Avverso detto provvedimento, la società proponeva reclamo innanzi alla Corte di Appello di Lecce.
La Corte distrettuale ha preliminarmente rammentato che l’art. 173 l. fall., relativo alle ipotesi di revoca per atti di frode, è configurabile anche nelle fattispecie in cui le informazioni rese dal debitore ai creditori chiamati ad esprimersi sulla proposta concordataria abbiano una valenza anche solo potenzialmente decettiva. Inoltre, la disposizione trova applicazione anche nelle ipotesi di consapevole volontarietà della condotta del debitore. Gli atti di frode rappresentano una categoria aperta e sono verificabili dal commissario giudiziario. La disposizione mira a neutralizzare il valore decettivo delle omissioni, alterazioni e incompletezze delle informazioni fornite ai creditori con la proposta di concordato.
Applicati i principi al caso in esame, la Corte di Appello di Lecce ha accertato come la società non avesse chiarito ai creditori né nella proposta concordataria né in altra scrittura contabile né al commissario giudiziale la natura di alcune voci di costo straordinarie.
Il quadro contabile è stato quindi ritenuto opaco e potenzialmente distorsivo.

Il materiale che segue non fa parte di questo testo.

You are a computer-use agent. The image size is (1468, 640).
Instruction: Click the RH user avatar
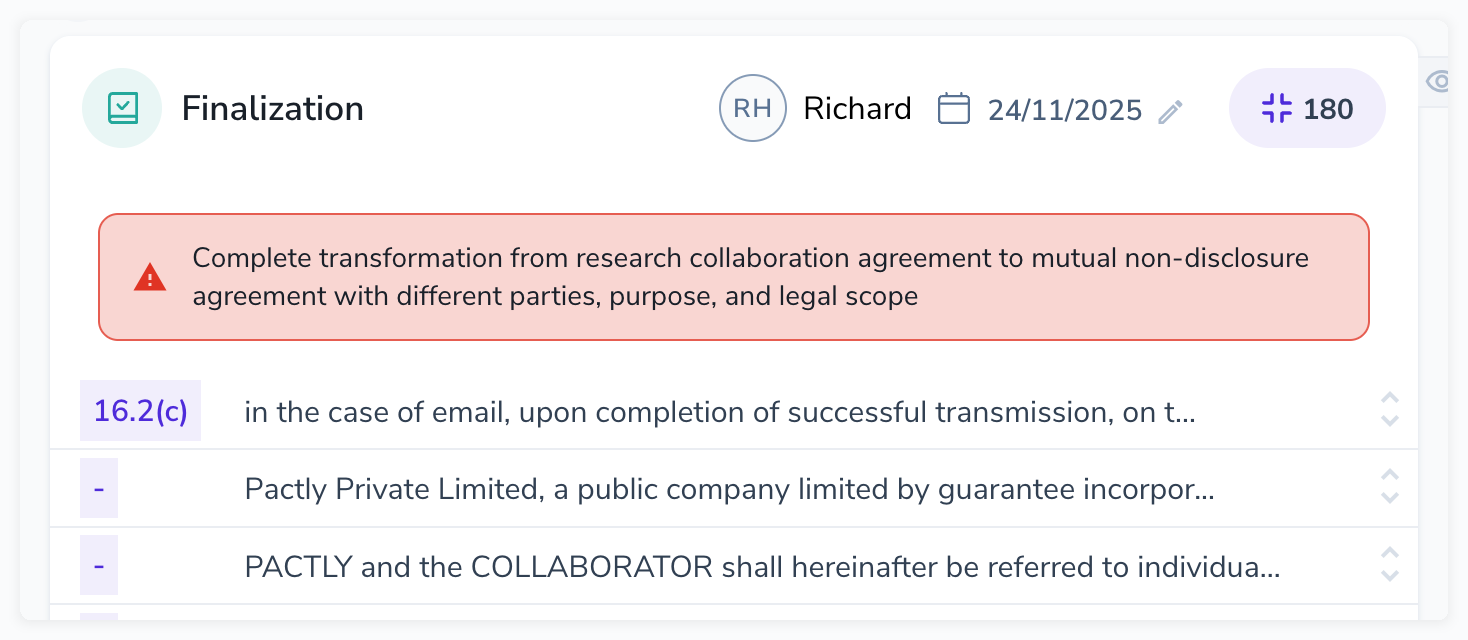tap(752, 108)
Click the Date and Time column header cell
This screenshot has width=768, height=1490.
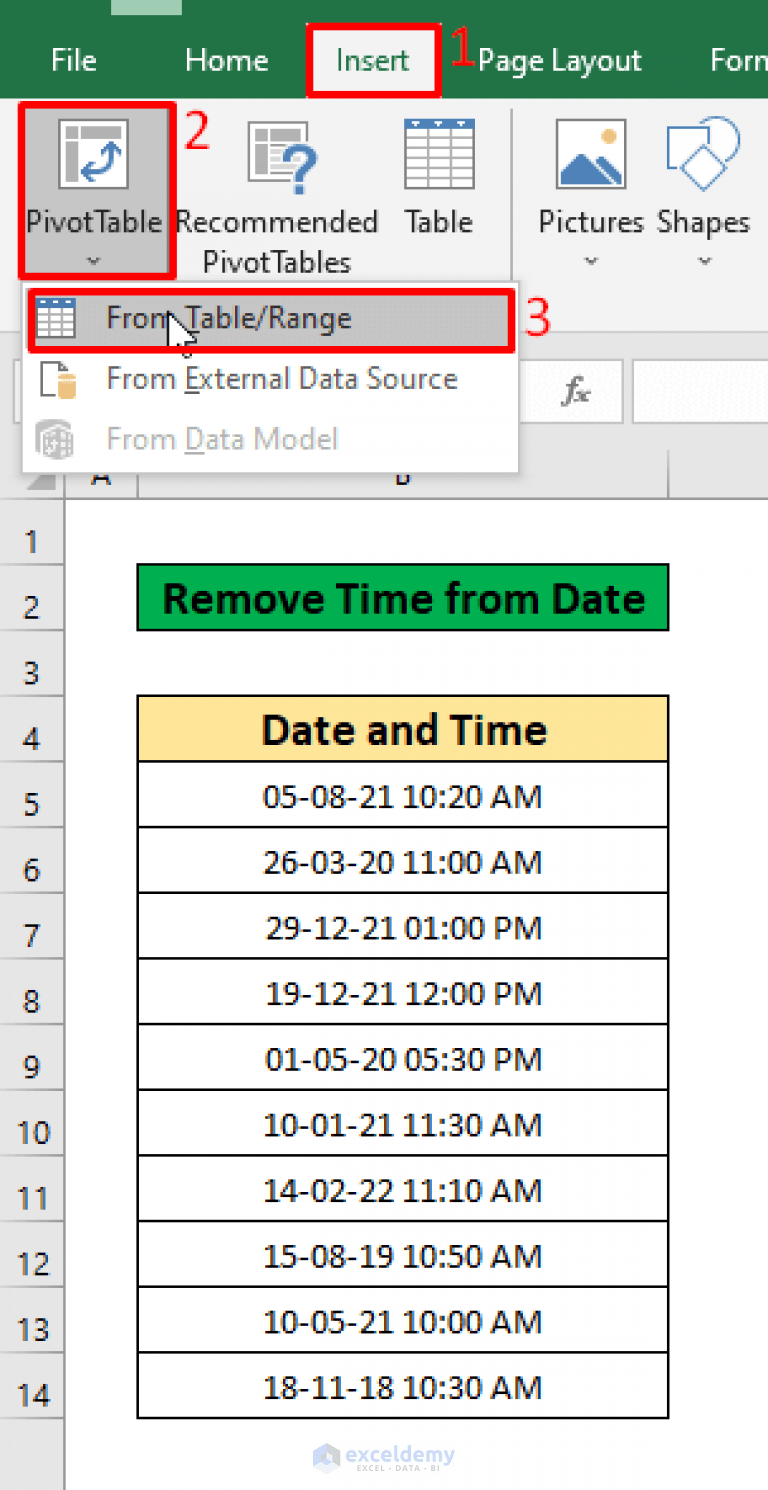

Anche le ulteriori operazioni relative a rilevanti e numerosi trasferimenti di asset aziendali eseguiti dalla società ad altri soggetti giuridici sono state ricondotte nell’alveo degli atti di frode. La radicale trasformazione aziendale non è stata portata a conoscenza dei creditori nella proposta di concordato, con impossibilità per gli stessi di esprimere un consenso consapevole.
Per tutte le ragioni esposte, la Corte di Appello di Lecce ha rigettato il reclamo e confermato il provvedimento del Tribunale.